Dataset rows

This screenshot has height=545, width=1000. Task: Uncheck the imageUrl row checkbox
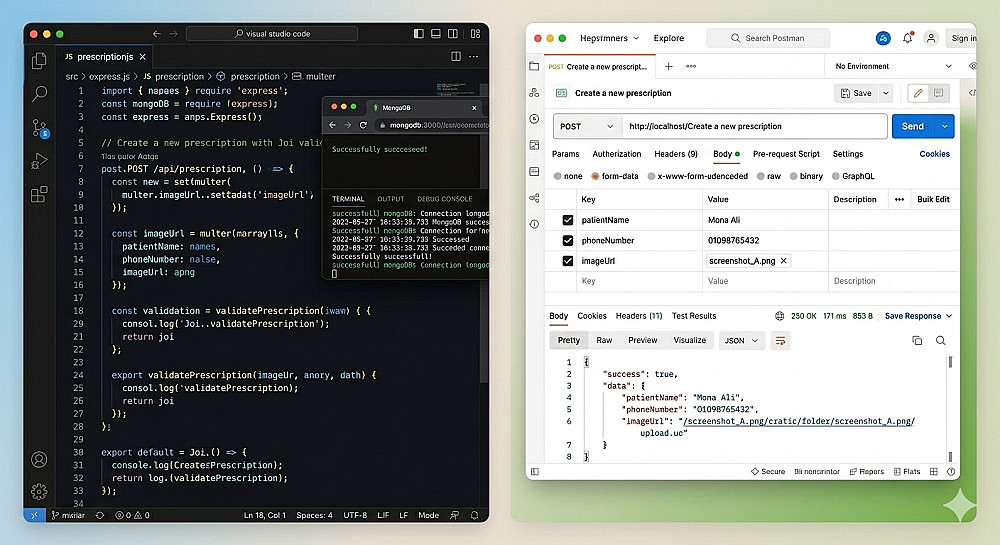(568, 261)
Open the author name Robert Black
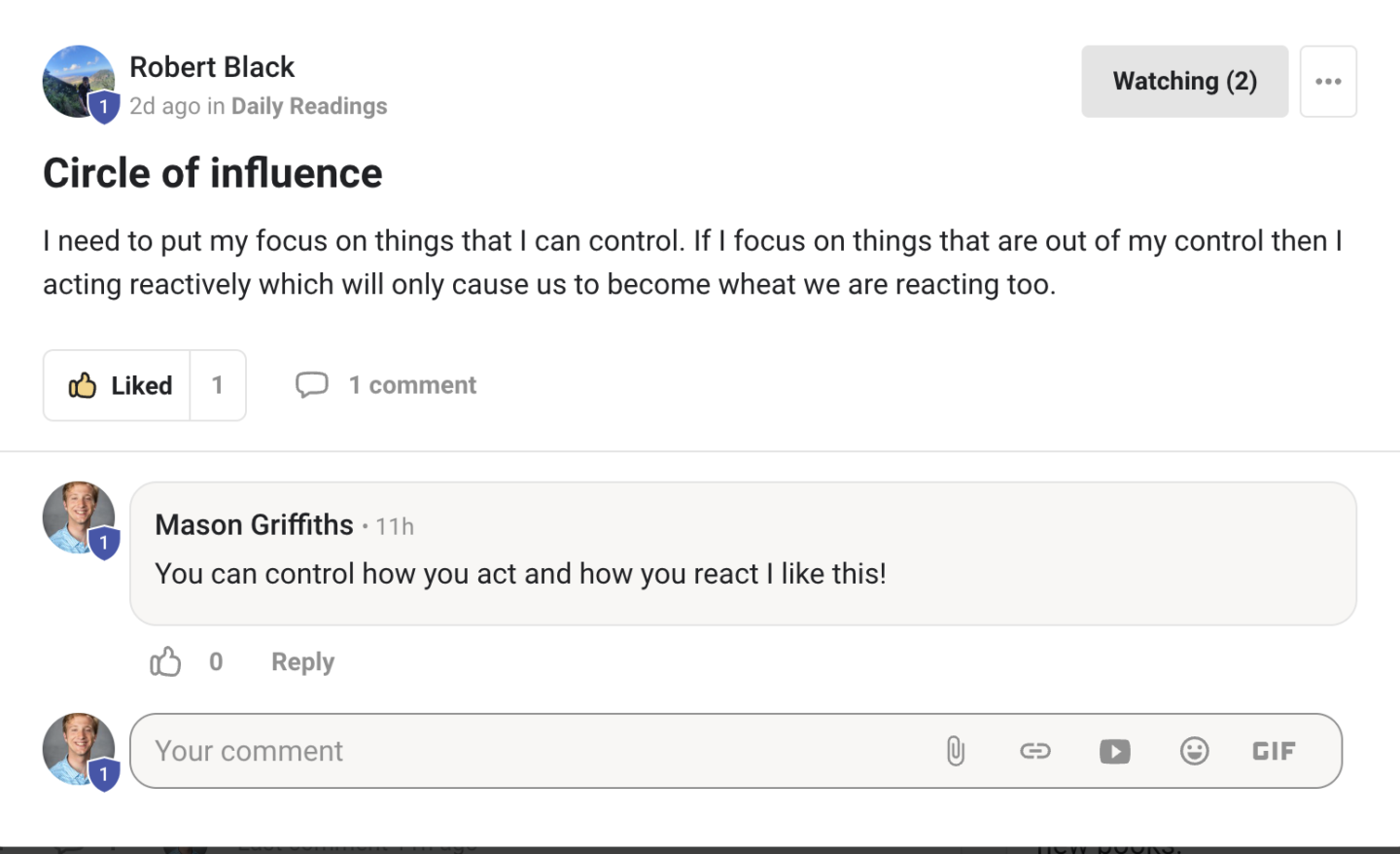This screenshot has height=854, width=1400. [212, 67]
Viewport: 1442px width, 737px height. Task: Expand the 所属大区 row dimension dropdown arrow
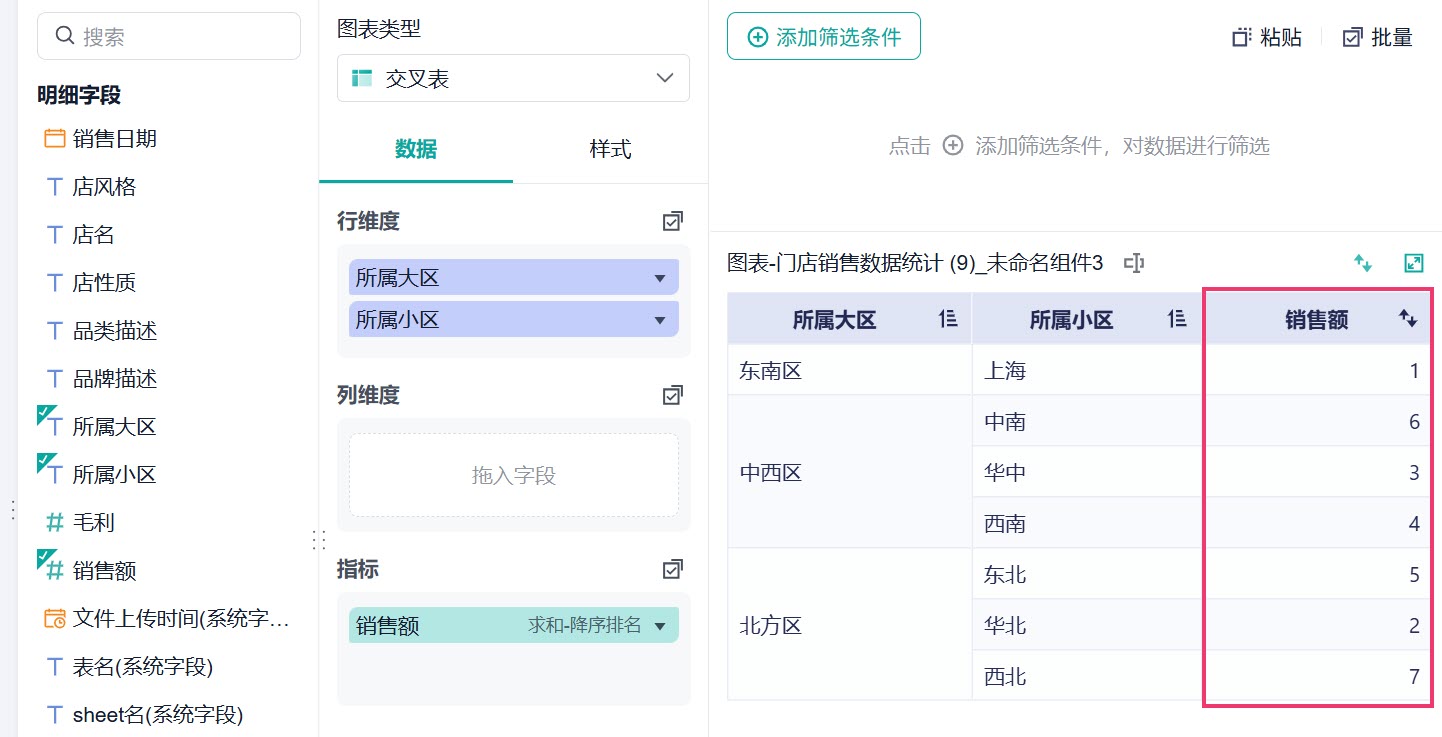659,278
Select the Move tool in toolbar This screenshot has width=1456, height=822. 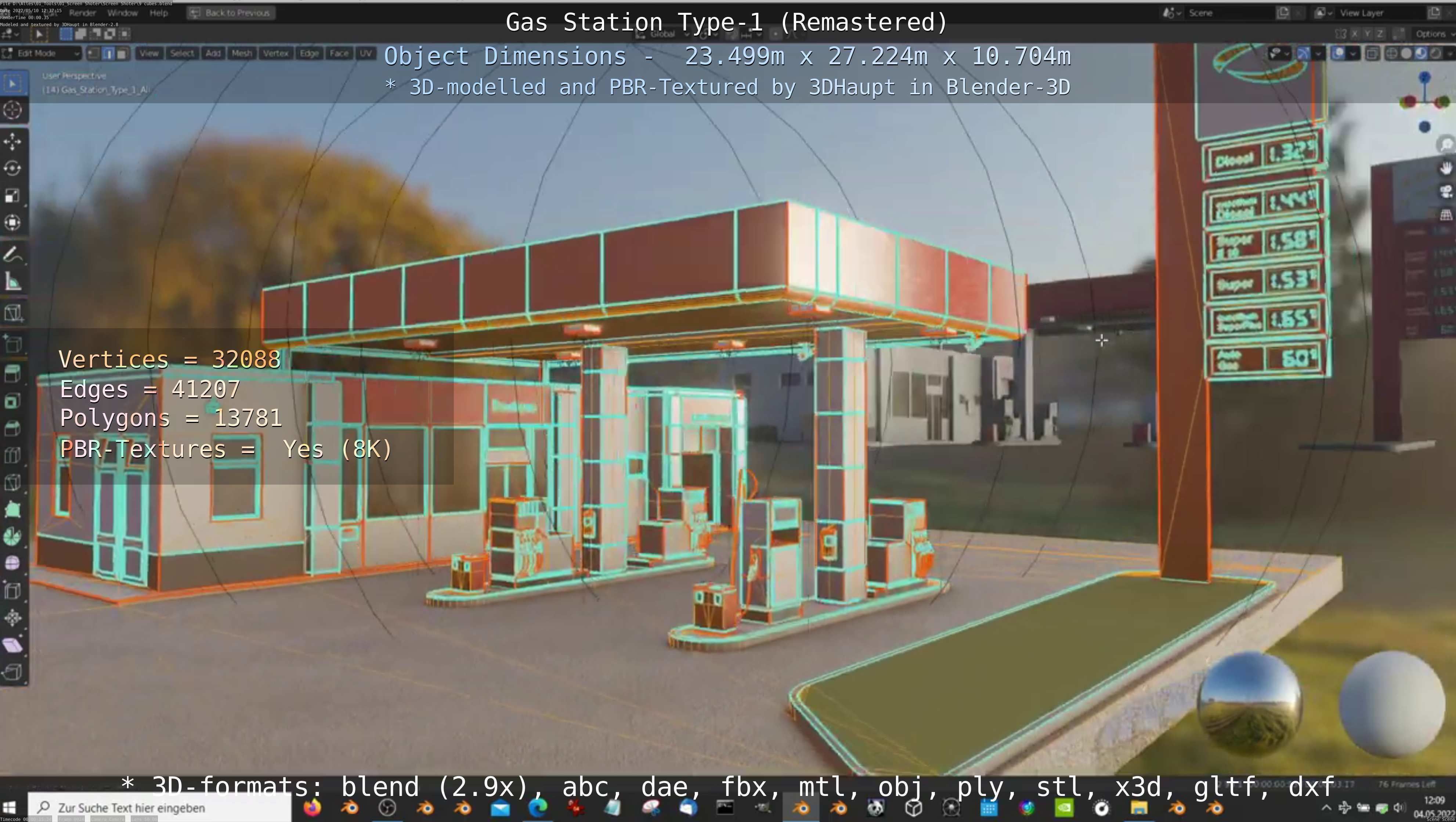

**Written problem**
Rewrite everything from the line containing "Viewport: 1442px width, 737px" down to the end of the records, keeping the requests and increasing every coordinate in the answers by 149. Leave out the pictures.

**Correct answer**
Viewport: 1442px width, 737px height. Task: Expand the 所属大区 row dimension dropdown arrow
808,427
Select the Move tool in toolbar This screenshot has width=1456, height=822. 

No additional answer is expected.